(Exercise directions) Exclude the pictures, then repeat exactly each line from the one containing "Where should I" to the final line of the records that follow.

(Supplied material)
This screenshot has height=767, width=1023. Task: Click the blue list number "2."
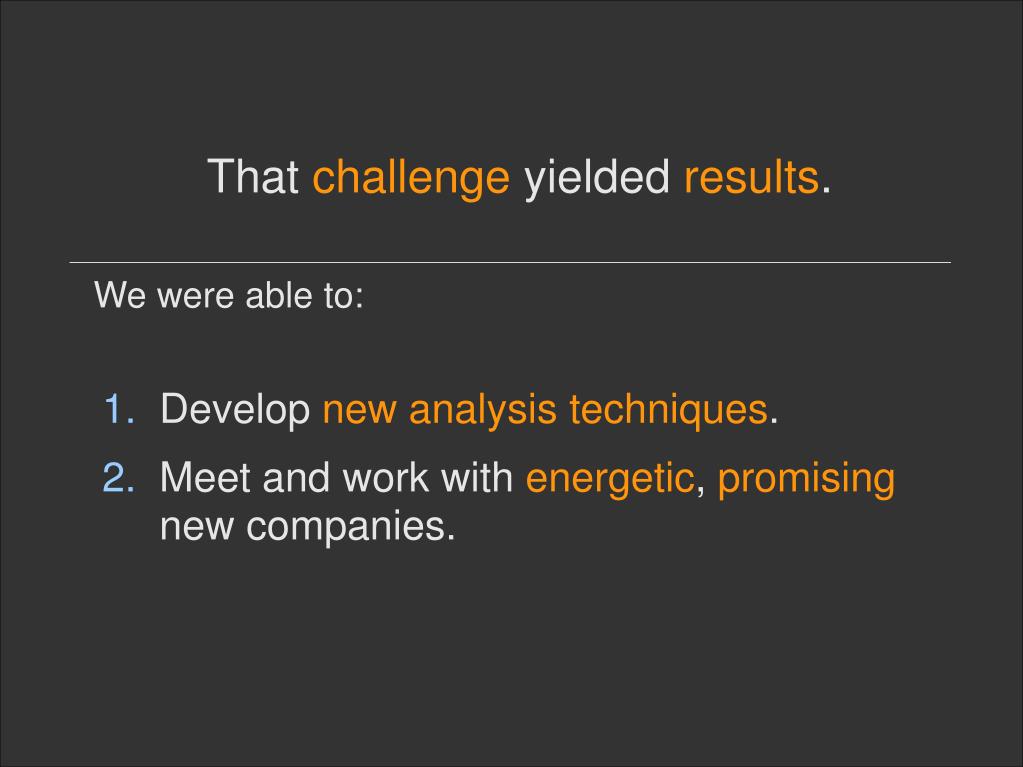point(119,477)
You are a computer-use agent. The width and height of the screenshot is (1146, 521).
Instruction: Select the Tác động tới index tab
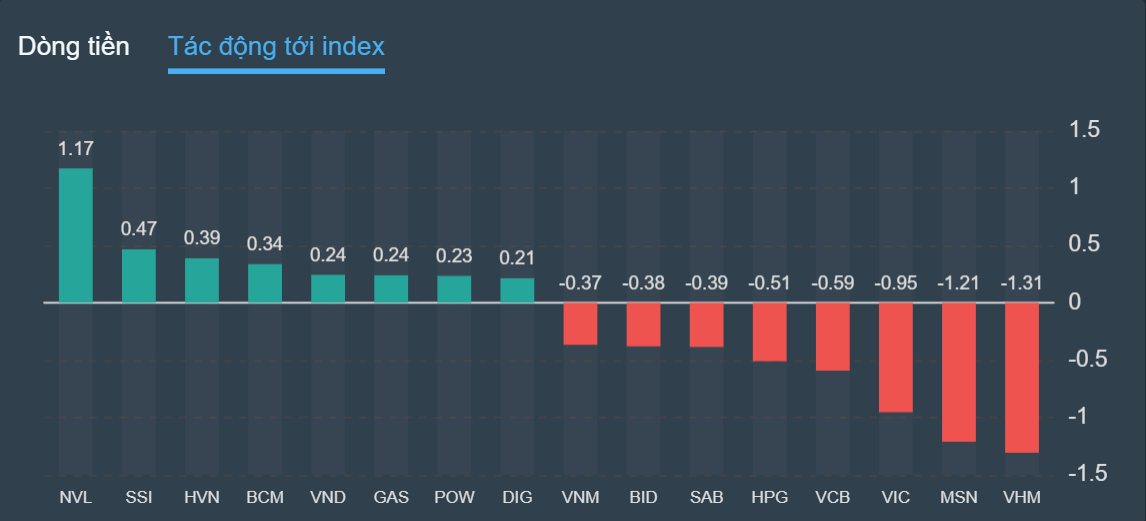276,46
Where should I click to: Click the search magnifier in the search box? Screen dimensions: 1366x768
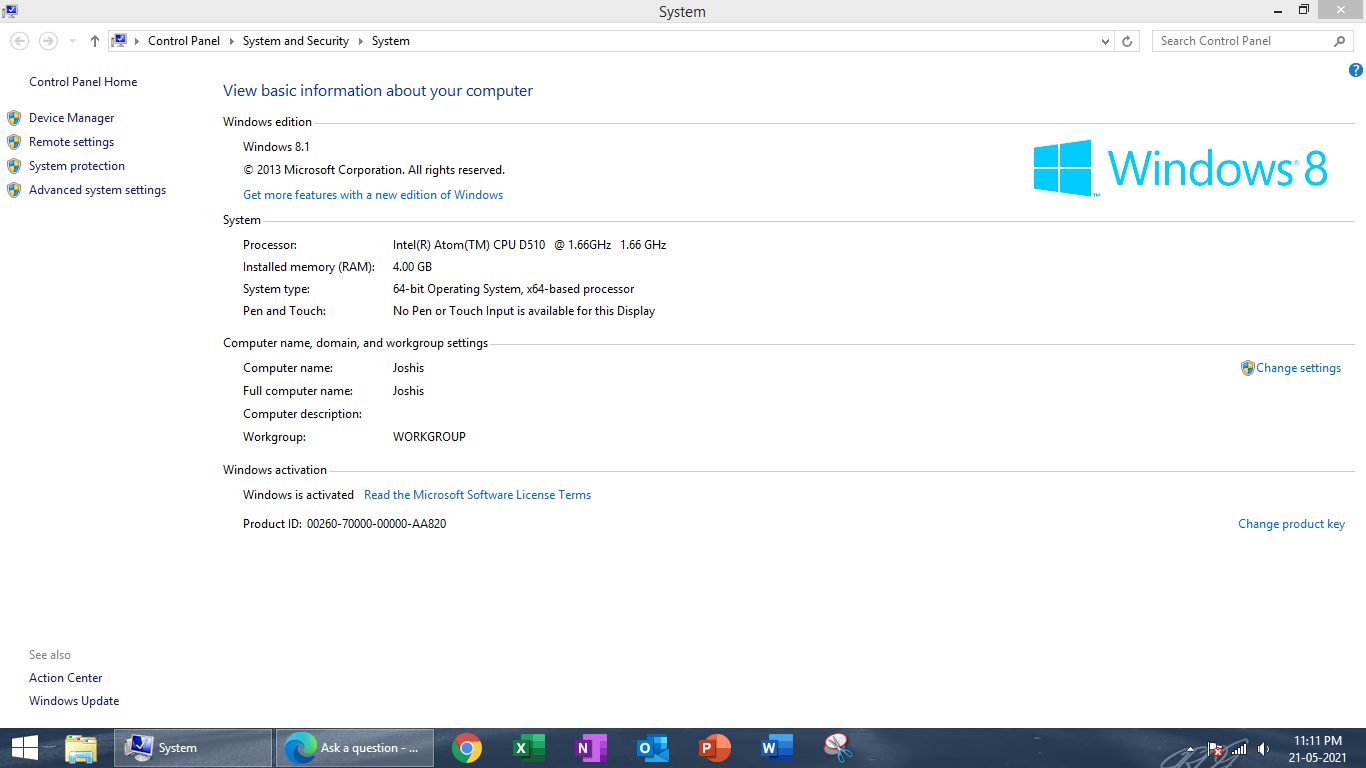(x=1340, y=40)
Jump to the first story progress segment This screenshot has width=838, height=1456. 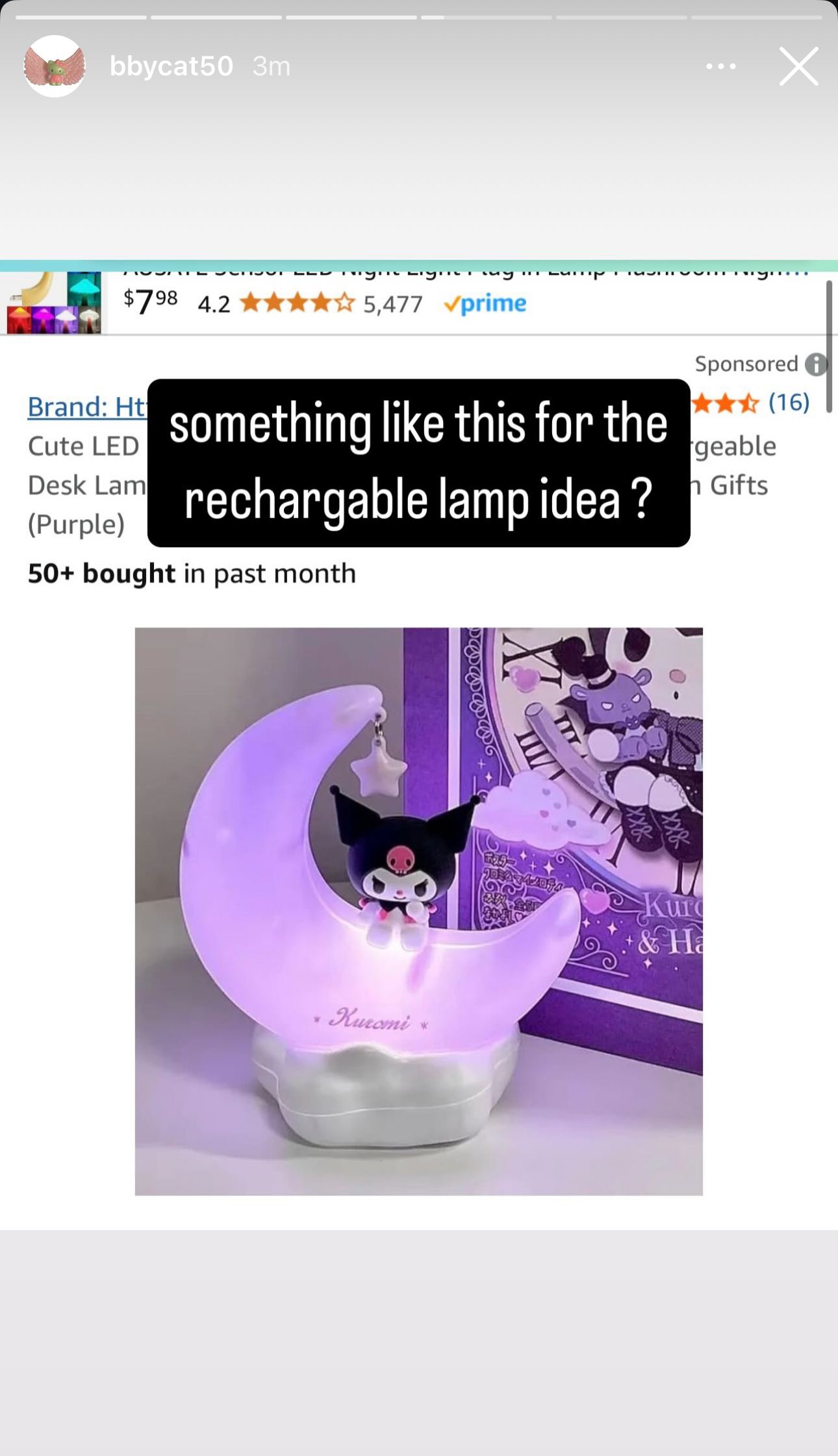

(Answer box)
Where should I click to: Click the search magnifier in the search box? Screen dimensions: 1366x768
(x=1340, y=40)
Jump to the first story progress segment This screenshot has width=838, height=1456. 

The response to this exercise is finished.